**Material provided**
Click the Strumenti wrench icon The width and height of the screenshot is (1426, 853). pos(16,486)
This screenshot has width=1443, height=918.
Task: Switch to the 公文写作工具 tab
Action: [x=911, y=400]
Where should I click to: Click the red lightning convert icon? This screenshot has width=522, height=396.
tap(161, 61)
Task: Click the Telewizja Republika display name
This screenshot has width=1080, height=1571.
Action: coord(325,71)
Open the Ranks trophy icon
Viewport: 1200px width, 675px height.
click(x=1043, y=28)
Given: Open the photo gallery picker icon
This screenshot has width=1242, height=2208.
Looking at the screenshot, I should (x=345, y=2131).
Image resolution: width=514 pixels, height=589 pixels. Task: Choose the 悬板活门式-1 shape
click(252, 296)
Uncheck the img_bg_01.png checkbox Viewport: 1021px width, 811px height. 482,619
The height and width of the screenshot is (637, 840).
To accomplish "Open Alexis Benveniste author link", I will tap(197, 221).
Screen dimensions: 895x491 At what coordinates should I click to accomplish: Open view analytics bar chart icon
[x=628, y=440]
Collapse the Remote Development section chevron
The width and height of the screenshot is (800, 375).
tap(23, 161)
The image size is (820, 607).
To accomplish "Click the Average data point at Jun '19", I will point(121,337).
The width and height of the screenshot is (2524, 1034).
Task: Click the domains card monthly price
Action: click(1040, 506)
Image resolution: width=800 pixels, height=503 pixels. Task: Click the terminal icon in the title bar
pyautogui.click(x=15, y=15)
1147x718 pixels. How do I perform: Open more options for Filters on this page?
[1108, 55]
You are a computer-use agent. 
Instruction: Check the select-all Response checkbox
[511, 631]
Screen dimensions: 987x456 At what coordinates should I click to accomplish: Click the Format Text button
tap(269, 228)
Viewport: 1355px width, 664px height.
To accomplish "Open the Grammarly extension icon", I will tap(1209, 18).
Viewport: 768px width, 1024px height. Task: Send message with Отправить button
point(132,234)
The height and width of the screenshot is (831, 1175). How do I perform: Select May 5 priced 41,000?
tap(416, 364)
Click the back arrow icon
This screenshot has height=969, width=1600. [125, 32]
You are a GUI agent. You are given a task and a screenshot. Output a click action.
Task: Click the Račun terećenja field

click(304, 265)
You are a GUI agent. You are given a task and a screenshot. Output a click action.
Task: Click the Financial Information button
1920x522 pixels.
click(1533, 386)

**What is required**
Every entry above should be returned exactly as written.

**Your solution**
Click the Strumenti wrench icon The width and height of the screenshot is (1426, 853). pos(16,486)
This screenshot has width=1443, height=918.
Task: Switch to the 公文写作工具 tab
Action: [x=911, y=400]
Where should I click to: Click the red lightning convert icon? This screenshot has width=522, height=396.
tap(161, 61)
Task: Click the Telewizja Republika display name
This screenshot has width=1080, height=1571.
Action: coord(325,71)
Open the Ranks trophy icon
Viewport: 1200px width, 675px height.
click(x=1043, y=28)
Given: Open the photo gallery picker icon
This screenshot has width=1242, height=2208.
Looking at the screenshot, I should (x=345, y=2131).
Image resolution: width=514 pixels, height=589 pixels. Task: Choose the 悬板活门式-1 shape
click(252, 296)
Uncheck the img_bg_01.png checkbox Viewport: 1021px width, 811px height. 482,619
The height and width of the screenshot is (637, 840).
To accomplish "Open Alexis Benveniste author link", I will tap(197, 221).
Screen dimensions: 895x491 At what coordinates should I click to accomplish: Open view analytics bar chart icon
[x=628, y=440]
Collapse the Remote Development section chevron
The width and height of the screenshot is (800, 375).
tap(23, 161)
The image size is (820, 607).
To accomplish "Click the Average data point at Jun '19", I will point(121,337).
The width and height of the screenshot is (2524, 1034).
Task: Click the domains card monthly price
Action: click(1040, 506)
Image resolution: width=800 pixels, height=503 pixels. Task: Click the terminal icon in the title bar
pyautogui.click(x=15, y=15)
1147x718 pixels. How do I perform: Open more options for Filters on this page?
[1108, 55]
You are a computer-use agent. 
Instruction: Check the select-all Response checkbox
[511, 631]
Screen dimensions: 987x456 At what coordinates should I click to accomplish: Click the Format Text button
tap(269, 228)
Viewport: 1355px width, 664px height.
To accomplish "Open the Grammarly extension icon", I will tap(1209, 18).
Viewport: 768px width, 1024px height. Task: Send message with Отправить button
point(132,234)
The height and width of the screenshot is (831, 1175). How do I perform: Select May 5 priced 41,000?
tap(416, 364)
Click the back arrow icon
This screenshot has height=969, width=1600. [125, 32]
You are a GUI agent. You are given a task and a screenshot. Output a click action.
Task: Click the Račun terećenja field

click(304, 265)
You are a GUI agent. You are given a task and a screenshot. Output a click action.
Task: Click the Financial Information button
1920x522 pixels.
click(1533, 386)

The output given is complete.